I was watching a few movies this weekend while my parents were out of town [it was actually quite a lot] and I realized something. If we look back at my previous post, I talked about finding the person who is right for you forever and not settling for the moment. I forgot to mention that keeping that love, that marriage working takes more than being perfect for each other and being together for the right reasons. It takes selflessness and the desire to work every day, among other things. Just getting the people and the place right does not mean happily ever after.
The first movie I'll mention was Vanity Fair. Becky Sharp was born poor, the daughter of an artist and a French opera singer. Hardly proper birth for the time. But she was determined to move up in the world. She became a governess to a moderately wealthy family and fell in love with the second son, who nearly worshipped her. They married and were disinherited by the family for her background. But they had love and each other, and Becky's determination to rise up from their surroundings. Unfortunately, that determination was not as much for her family as for herself. Through her near-desperation, she ruins her marriage and her life, losing her husband because he can't stand to live with her further for the pain and losing her son because she is deemed not fit to raise him. Ultimately, she does become famous...but not in the way that she had desired. Her vanity and pride ruined what could have been a wonderful marriage and life as a family, and she ended up alone.
The second movie was Gone With The Wind. Scarlett O'Hara is desperately in love with Ashley Wilkes, and it does not matter to her that he is engaged, for she knows that she is the woman he truly loves. She hates his fiance, though she is a wonderful, kind woman. As the Civil War approaches, Ashley is going to leave to fight, and in a desperate attempt to make him jealous, she marries his new brother-in-law. Charles dies quickly in the war, and Scarlett is forced to mourn him. She resents the restrictions placed on her, and thrives on attention. As the war ends, her family home and fortune are in ruins and her family nearly starves. In order to save her home, she marries her sister's intended, takes over his business and becomes even more hardened and embittered against ever being poor and hungry again. Her second husband dies as he defends her honor, and she quickly remarries the man who has loved her the whole time, the dashing Rhett Butler. But Scarlett still is selfish and spoiled and cannot see the love from her husband or the love she has for him because of her blindness until it is too late. He leaves her at the end, and when she asks him what she is to do, what is to become of her, he gives her the immortal words, "Frankly, my dear, I don't give a damn."
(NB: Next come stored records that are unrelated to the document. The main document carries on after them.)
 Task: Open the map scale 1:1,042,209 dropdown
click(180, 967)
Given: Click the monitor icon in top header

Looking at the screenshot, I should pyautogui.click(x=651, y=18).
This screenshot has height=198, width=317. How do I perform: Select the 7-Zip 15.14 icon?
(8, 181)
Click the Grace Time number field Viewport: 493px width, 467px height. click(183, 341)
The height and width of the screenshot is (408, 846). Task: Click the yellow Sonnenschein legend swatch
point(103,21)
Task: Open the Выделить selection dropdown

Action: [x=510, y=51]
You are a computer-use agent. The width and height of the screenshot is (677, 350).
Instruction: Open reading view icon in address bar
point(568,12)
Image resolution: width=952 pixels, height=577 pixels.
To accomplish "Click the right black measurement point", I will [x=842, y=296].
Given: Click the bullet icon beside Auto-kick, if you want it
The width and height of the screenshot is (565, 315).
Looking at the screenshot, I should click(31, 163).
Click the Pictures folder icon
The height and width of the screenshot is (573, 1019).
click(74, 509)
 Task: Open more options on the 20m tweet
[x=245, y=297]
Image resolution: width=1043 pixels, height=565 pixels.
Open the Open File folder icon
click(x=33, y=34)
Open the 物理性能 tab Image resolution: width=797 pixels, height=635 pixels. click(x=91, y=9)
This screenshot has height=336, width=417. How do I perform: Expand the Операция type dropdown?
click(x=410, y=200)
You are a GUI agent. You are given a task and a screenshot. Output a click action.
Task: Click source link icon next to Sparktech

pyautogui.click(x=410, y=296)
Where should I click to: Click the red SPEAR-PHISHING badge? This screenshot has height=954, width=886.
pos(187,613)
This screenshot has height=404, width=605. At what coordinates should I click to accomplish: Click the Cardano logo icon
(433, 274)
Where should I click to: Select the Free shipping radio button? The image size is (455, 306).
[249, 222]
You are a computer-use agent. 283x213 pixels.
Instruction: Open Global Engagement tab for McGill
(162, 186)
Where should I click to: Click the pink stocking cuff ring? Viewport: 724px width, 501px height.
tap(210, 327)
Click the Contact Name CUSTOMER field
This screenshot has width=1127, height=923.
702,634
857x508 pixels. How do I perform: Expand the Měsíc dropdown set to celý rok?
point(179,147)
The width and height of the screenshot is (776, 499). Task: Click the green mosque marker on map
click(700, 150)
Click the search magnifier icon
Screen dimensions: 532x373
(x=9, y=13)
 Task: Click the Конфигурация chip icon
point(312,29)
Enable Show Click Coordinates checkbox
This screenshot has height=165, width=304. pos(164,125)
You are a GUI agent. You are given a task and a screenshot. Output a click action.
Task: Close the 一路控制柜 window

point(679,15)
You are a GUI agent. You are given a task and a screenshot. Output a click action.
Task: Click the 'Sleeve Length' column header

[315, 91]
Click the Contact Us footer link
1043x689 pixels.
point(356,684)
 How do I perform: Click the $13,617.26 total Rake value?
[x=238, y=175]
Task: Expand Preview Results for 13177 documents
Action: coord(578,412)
Vanity was the downfall of what could have been. The inability to think of others or to see beyond their own nose destroyed lives and loves and marriages. How many stories in reality are like this? How many lives and loves and marriages have been ruined because someone lost sight of what mattered, because they forgot about the whole picture and only saw the part?
This life is a journey and yes, it is our own, but that does not mean we must do it alone. We should not do it alone. We cannot. And the more we try, the further behind we will fall.